**Task details**
What lines in the records include the string "screenshot"? Return each one.

(Recorded data)
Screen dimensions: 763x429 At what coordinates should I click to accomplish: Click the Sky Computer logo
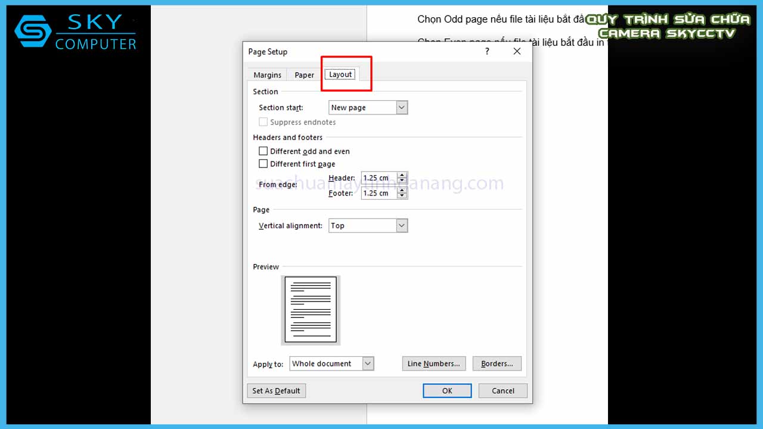point(76,32)

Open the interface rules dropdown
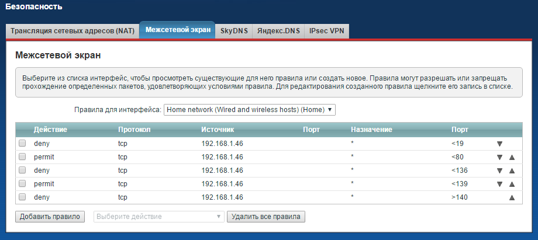click(x=250, y=109)
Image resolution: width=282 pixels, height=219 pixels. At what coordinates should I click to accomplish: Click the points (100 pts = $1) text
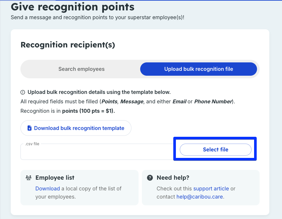click(x=89, y=111)
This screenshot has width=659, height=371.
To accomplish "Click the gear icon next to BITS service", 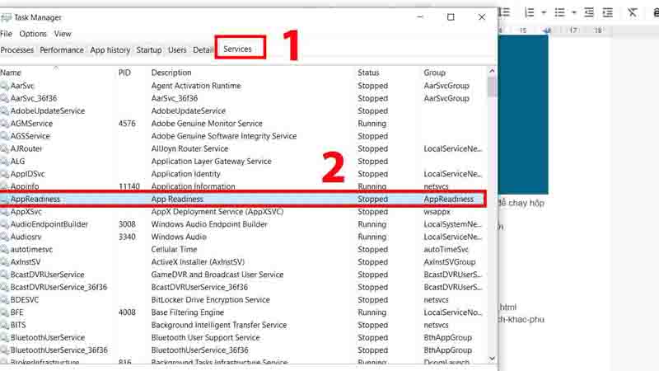I will click(x=5, y=325).
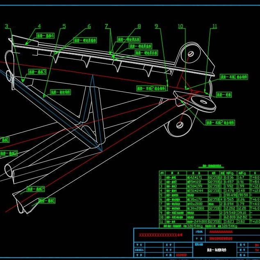
Task: Select the balloon number 4 callout
Action: click(39, 27)
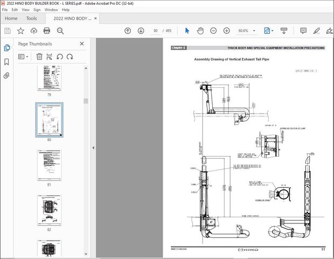334x259 pixels.
Task: Click the Print file icon
Action: [x=47, y=31]
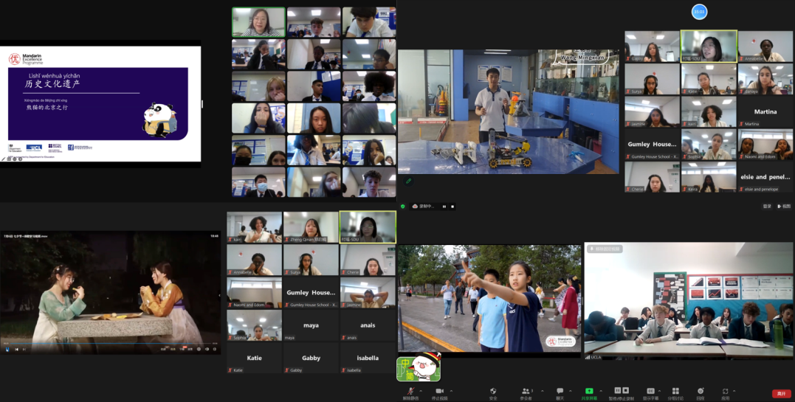Open the Participants panel icon
Screen dimensions: 795x402
point(526,390)
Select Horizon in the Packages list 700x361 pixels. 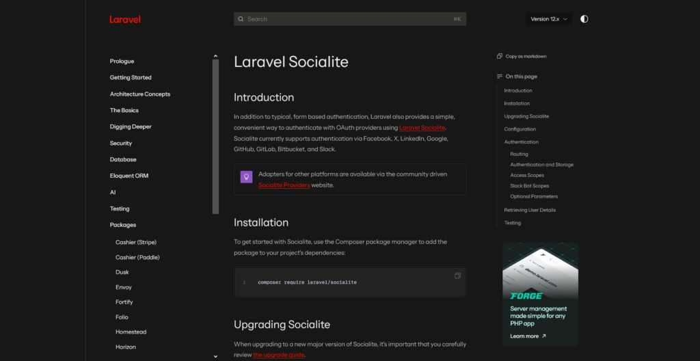coord(126,347)
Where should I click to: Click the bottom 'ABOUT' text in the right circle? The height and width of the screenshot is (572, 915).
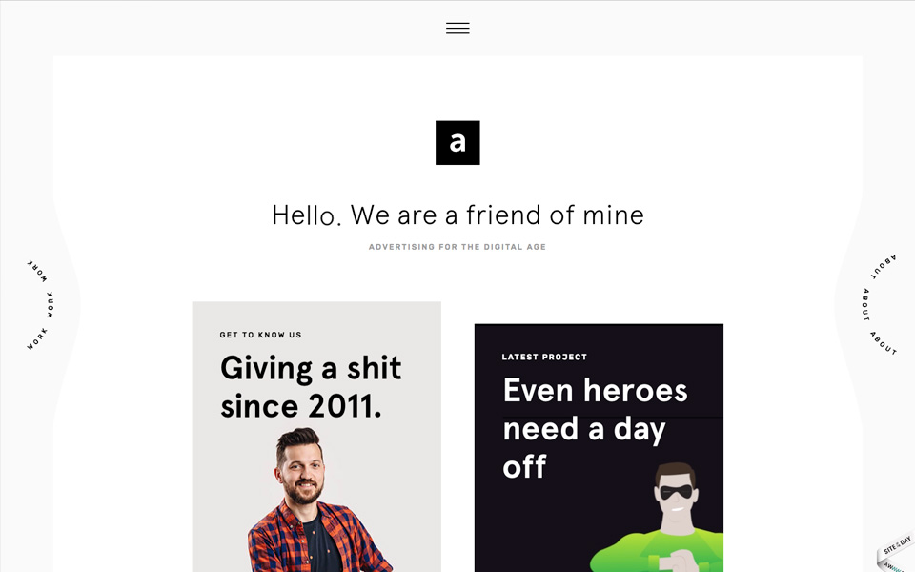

**Reply**
This screenshot has width=659, height=371.
Where should I click to: Click the bottom 'ABOUT' text in the right circle? The height and width of the screenshot is (572, 915).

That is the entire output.